Supplied records START

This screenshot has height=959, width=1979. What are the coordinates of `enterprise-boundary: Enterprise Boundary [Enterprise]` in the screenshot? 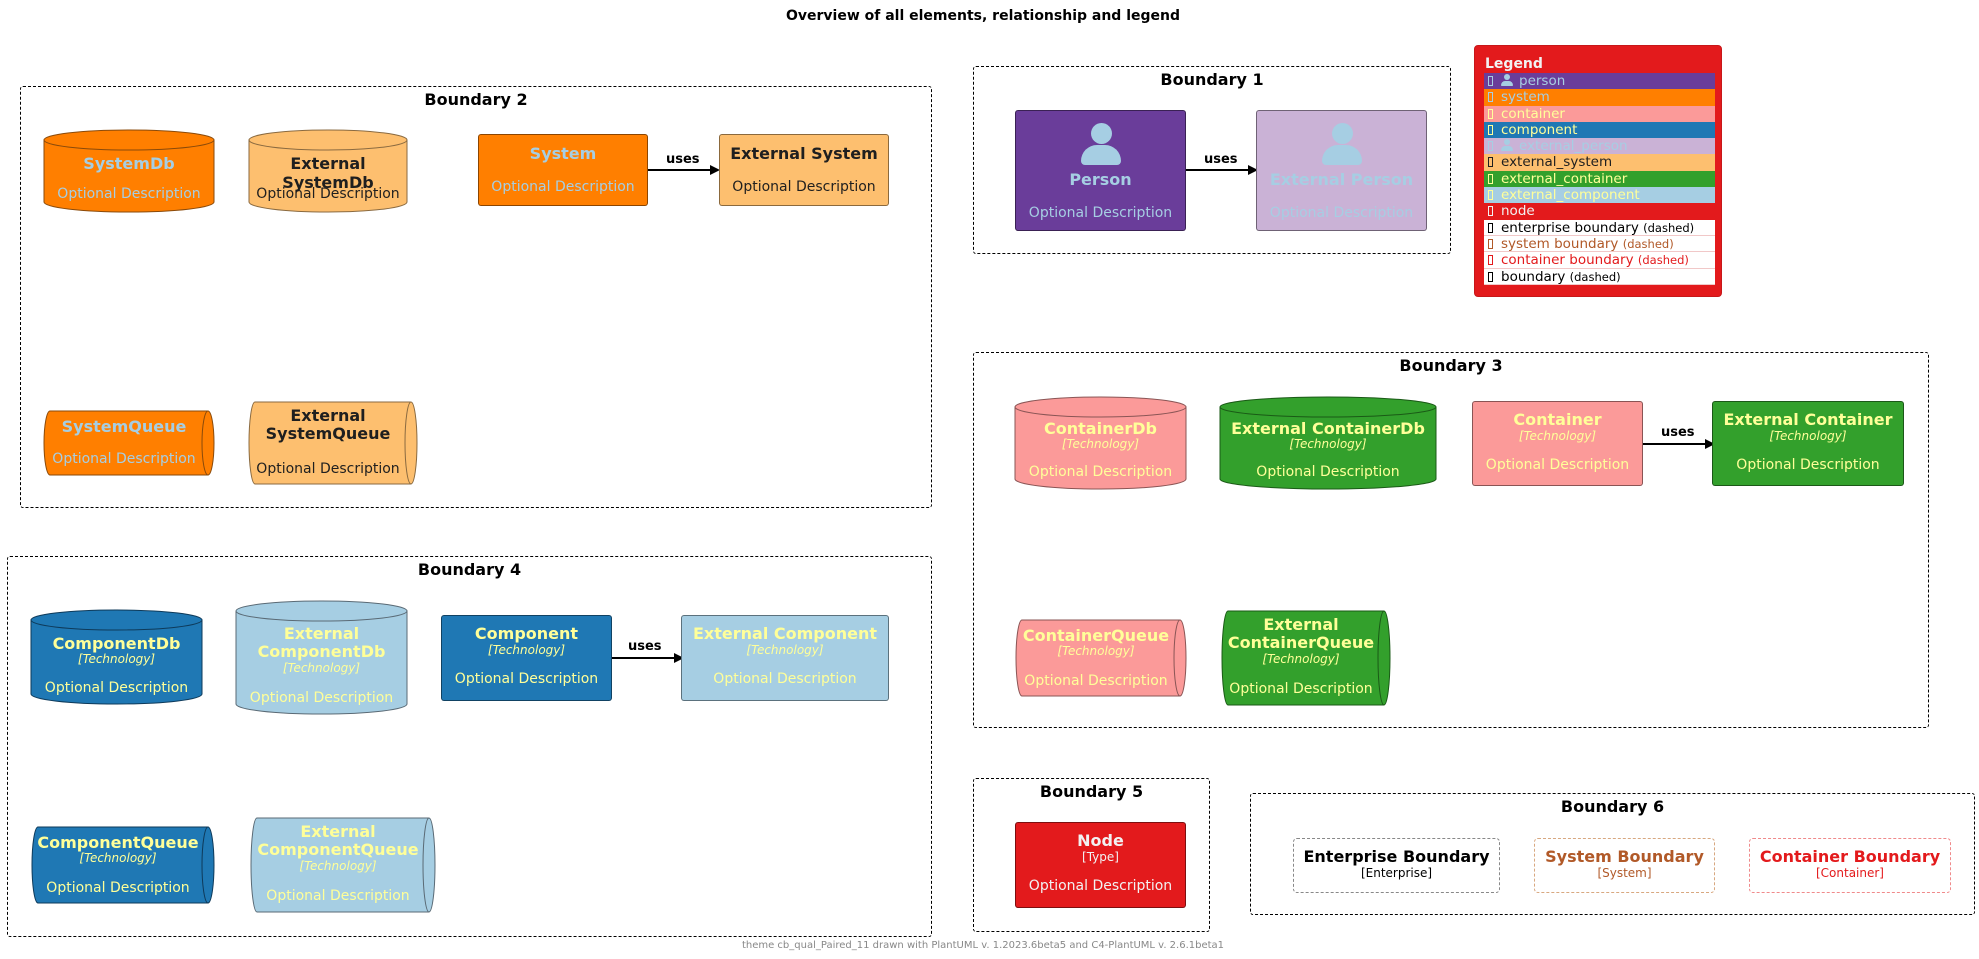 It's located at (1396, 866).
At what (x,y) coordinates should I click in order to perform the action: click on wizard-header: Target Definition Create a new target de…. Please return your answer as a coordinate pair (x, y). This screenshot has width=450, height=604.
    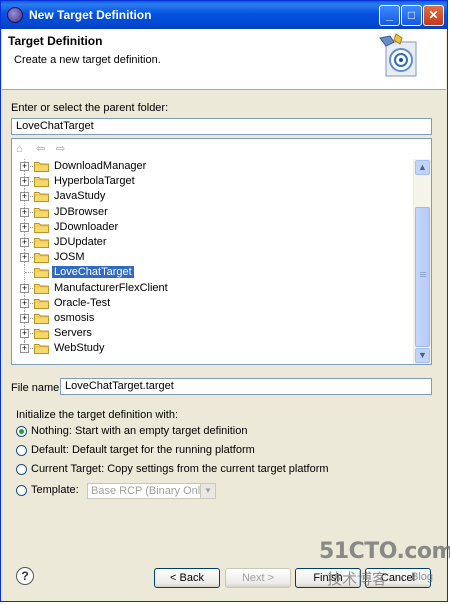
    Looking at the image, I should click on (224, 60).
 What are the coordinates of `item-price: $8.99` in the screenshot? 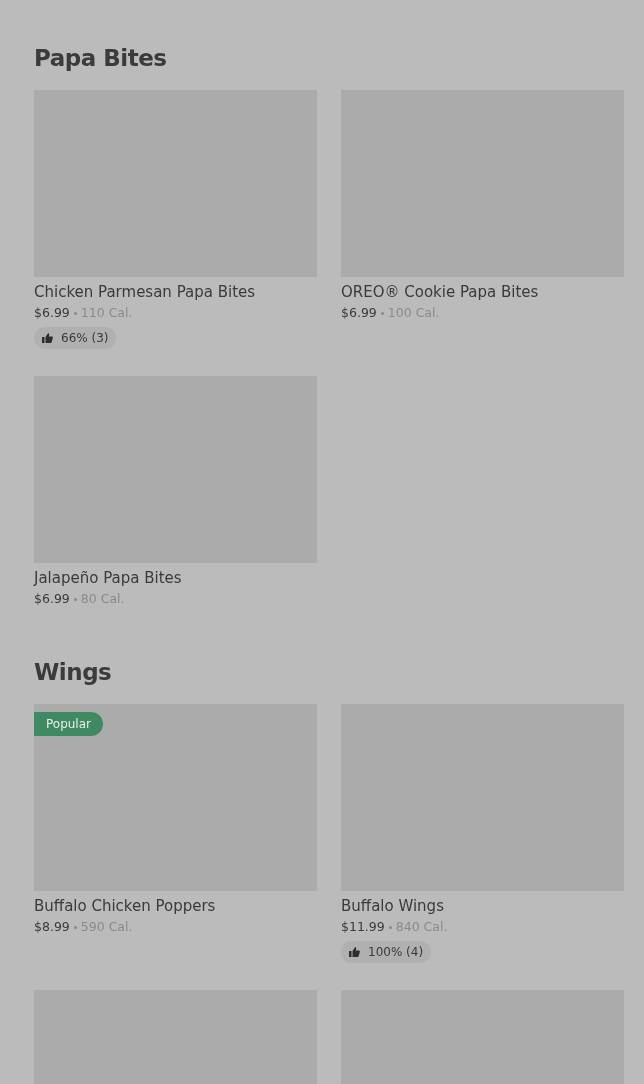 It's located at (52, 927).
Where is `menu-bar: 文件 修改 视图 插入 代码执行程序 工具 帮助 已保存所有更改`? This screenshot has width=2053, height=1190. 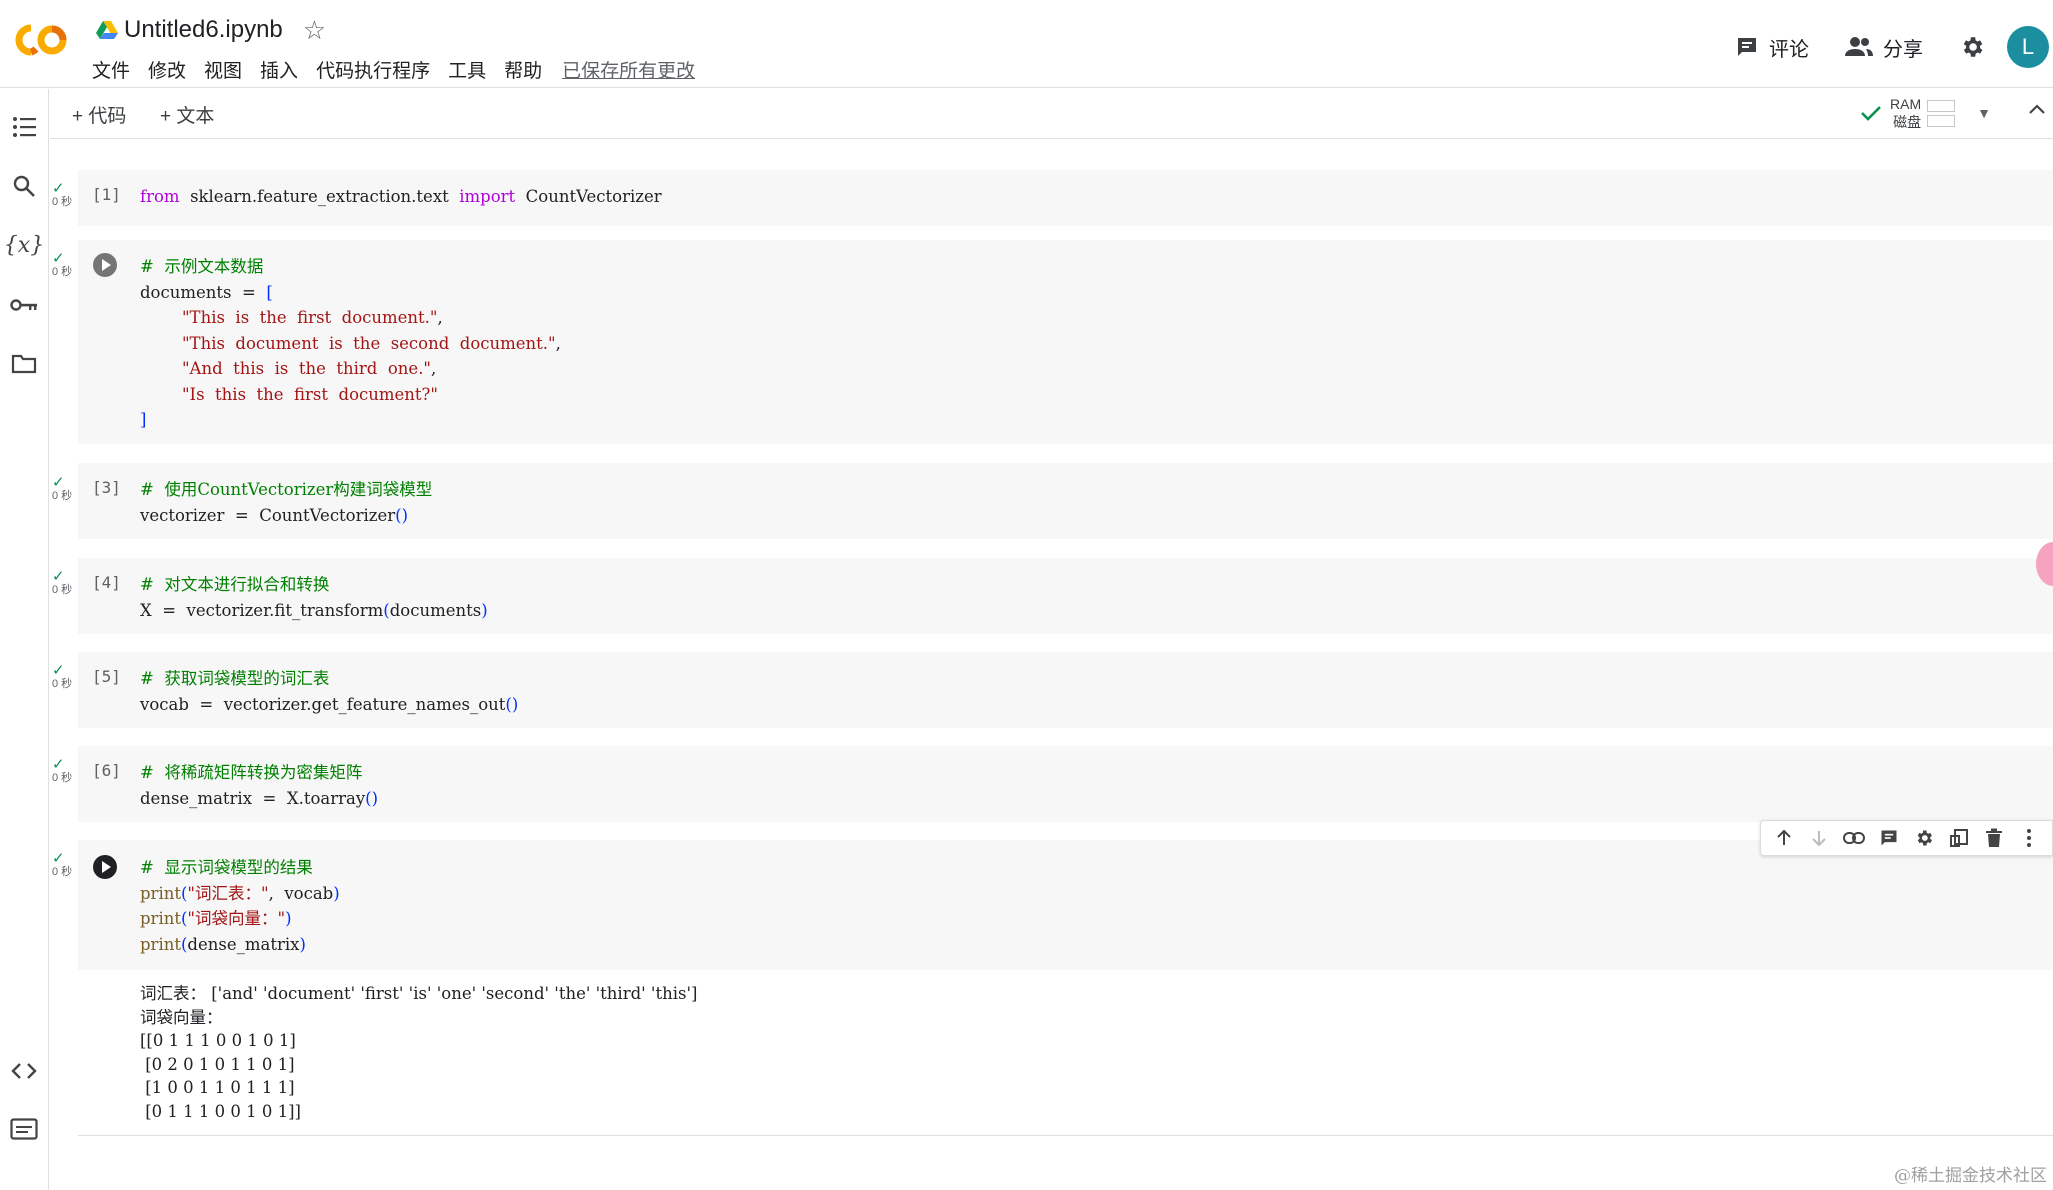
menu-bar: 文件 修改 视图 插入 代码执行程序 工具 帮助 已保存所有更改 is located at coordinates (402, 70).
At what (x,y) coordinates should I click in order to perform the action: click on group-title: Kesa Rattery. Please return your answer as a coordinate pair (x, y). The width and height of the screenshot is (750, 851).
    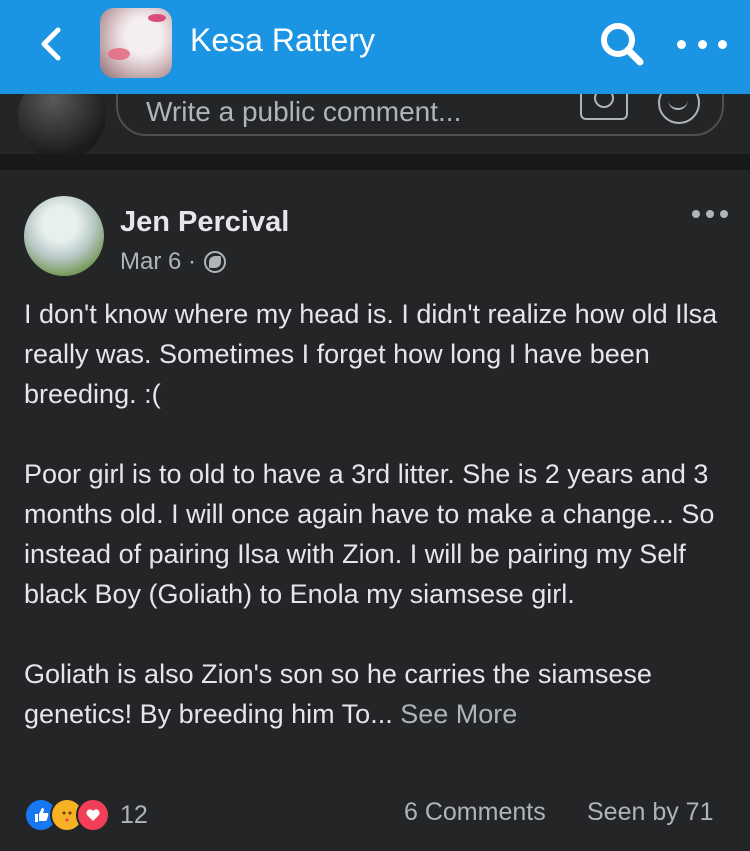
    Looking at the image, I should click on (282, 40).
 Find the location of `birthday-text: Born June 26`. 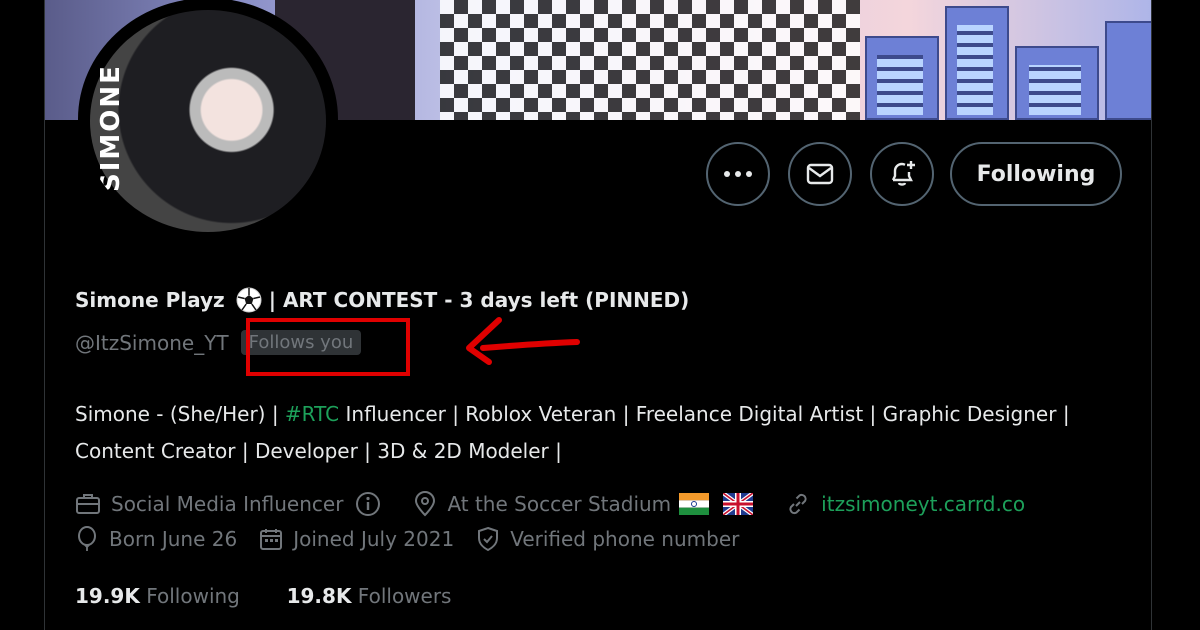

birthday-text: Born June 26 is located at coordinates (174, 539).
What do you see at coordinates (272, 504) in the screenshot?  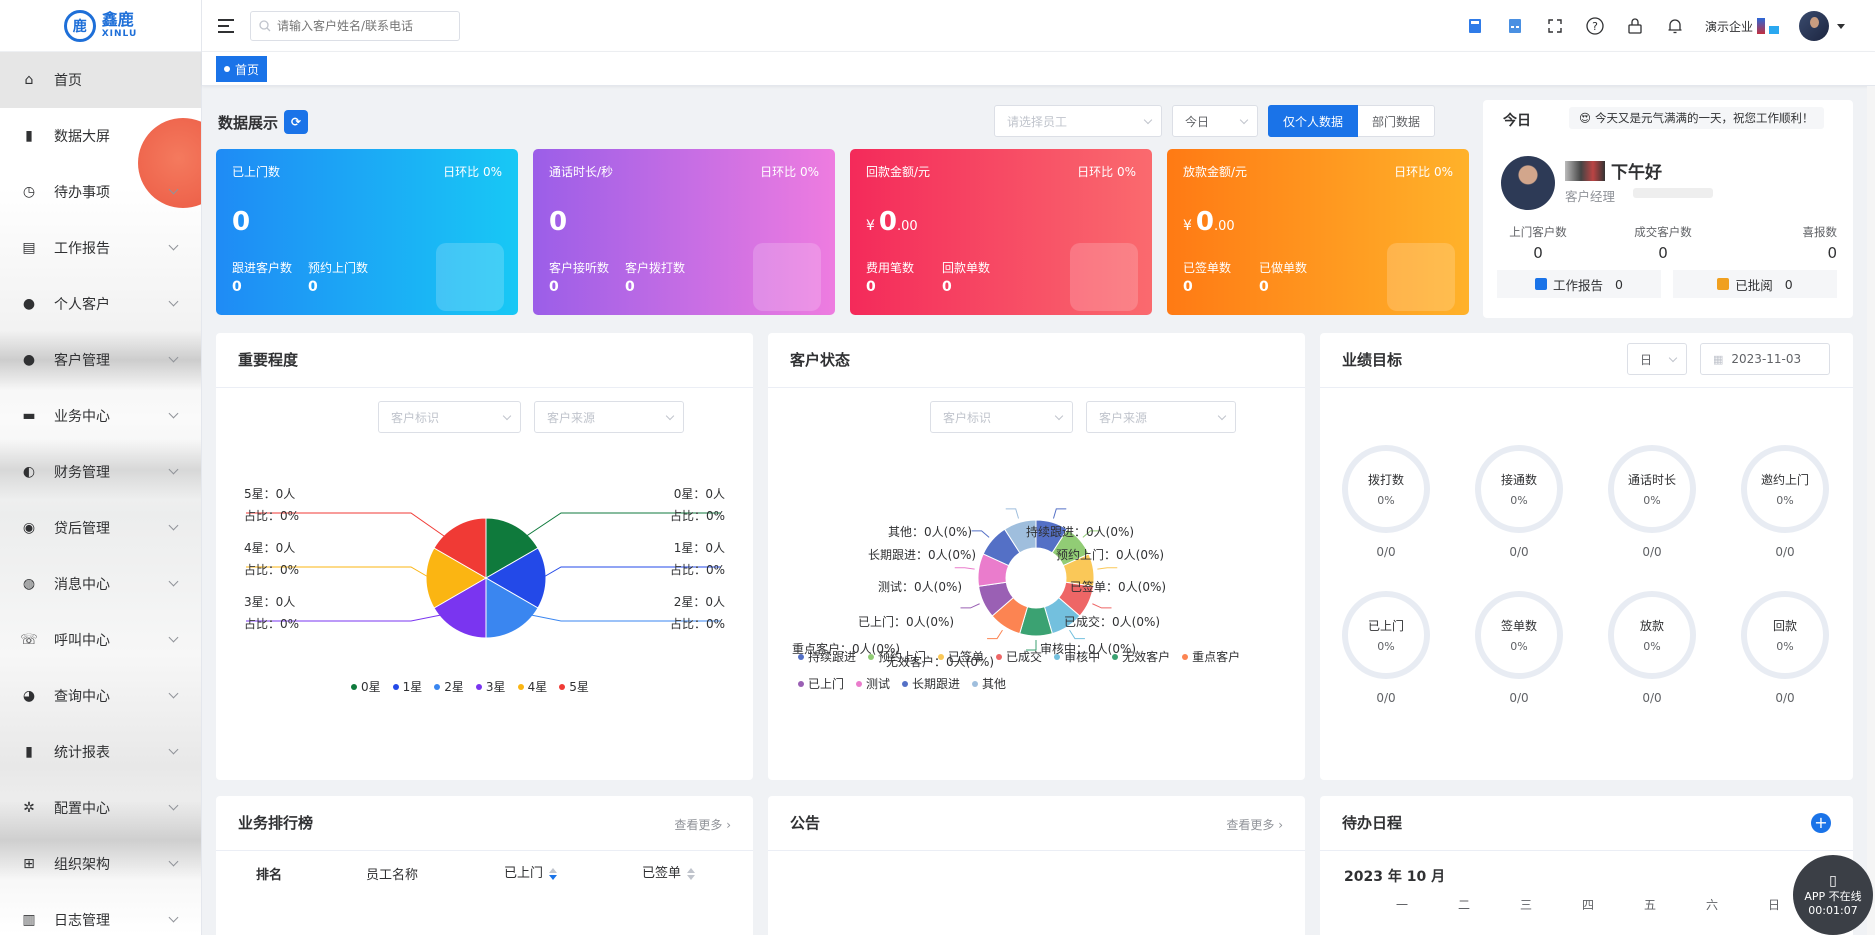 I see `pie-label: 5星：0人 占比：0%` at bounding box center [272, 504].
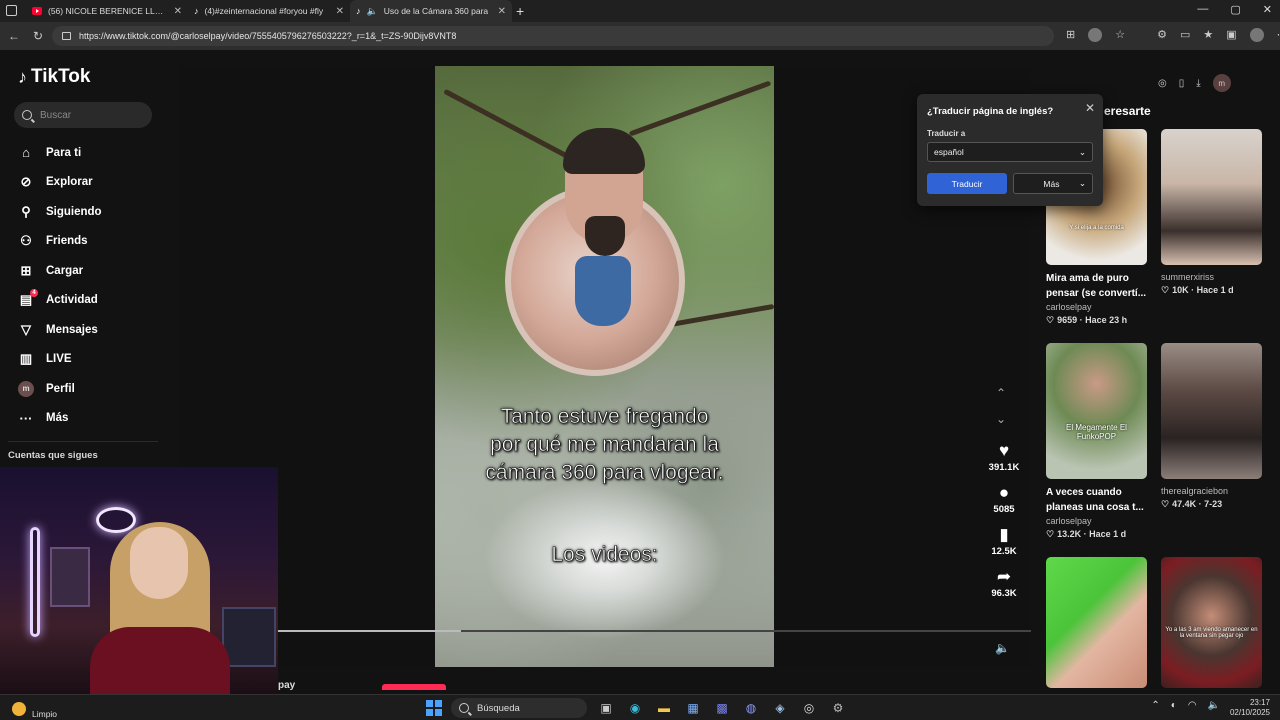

Supplied records END

## Assignment
Copy out the lines of the data above, from the line with "has width=2053, height=1190." to the line with "menu-bar: 文件 修改 视图 插入 代码执行程序 工具 帮助 已保存所有更改 is", both included, word for word. Leave out the pictures.

## Written solution
Where is `menu-bar: 文件 修改 视图 插入 代码执行程序 工具 帮助 已保存所有更改`? This screenshot has width=2053, height=1190. 
menu-bar: 文件 修改 视图 插入 代码执行程序 工具 帮助 已保存所有更改 is located at coordinates (402, 70).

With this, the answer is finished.